Researchers who compiled the report, which was released on Sept 25 at the Sino-German Symposium on the Social Integration of Migrant Populations, used a series of indexes developed by Chinese and German experts to measure how migrant populations in China integrate into cities in which they live and work.
The team surveyed 16,000 people aged between 15 and 59 living in eight cities, including Shanghai and Suzhou. The researchers found that only 23.6 per cent of migrant workers have public health insurance.
Only 22.7 per cent have pension insurance and 24.8 per cent have insurance against work-related injury, the report stated.
"Cities in East China, especially the ones in the Yangtze River Delta, are seeing the largest proportion of migrant workers covered by insurance. The figures in cities in Central China are smaller. Cities in the western part of the country have the smallest proportion of migrant workers covered by insurance," said Yang Juhua, team leader and professor at the population development studies centre of Renmin University of China.
Although most migrant workers from rural areas have health insurance provided by their hometown, they usually receive lower reimbursement if they seek medical service in another province.

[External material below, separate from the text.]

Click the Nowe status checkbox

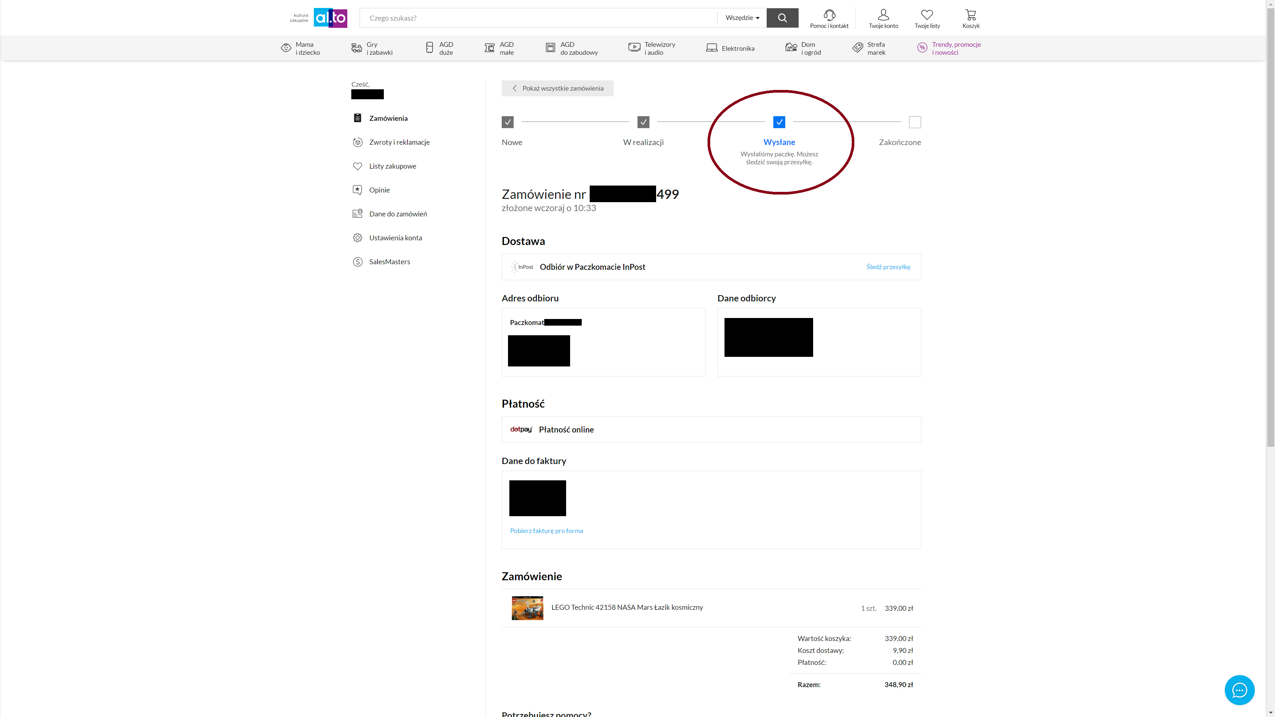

Migrant workers need to get insured again in the province where they move for work. Yet unstable employment leads to low insurance coverage, according to another study released earlier this year, the 2013 Report on China's Migrant Population Development.
"Some of the migrant workers travel to work in big cities from their rural hometowns only when they are not occupied with farm work and shuttle frequently between the cities and their hometowns, and some of them tend to change employers frequently from province to province," said the report.
Lin Wanming, deputy mayor of Quanzhou, said that of more than 2 million migrants in the city, 30 per cent are covered by public health insurance, which is higher than the average.
"This is both a result of economic development and the government's efforts," he said. "Also, most of the migrants who are insured have already settled down in the city and have been living here for more than 10 years, so they are willing to pay for insurance."
Many migrant workers do not sign an official and valid contract with their employer, and the Social Insurance Law has not stipulated how an employer will be punished for not paying for its employees' insurance, making it easy for companies to get away with it, the 2013 migrant report added.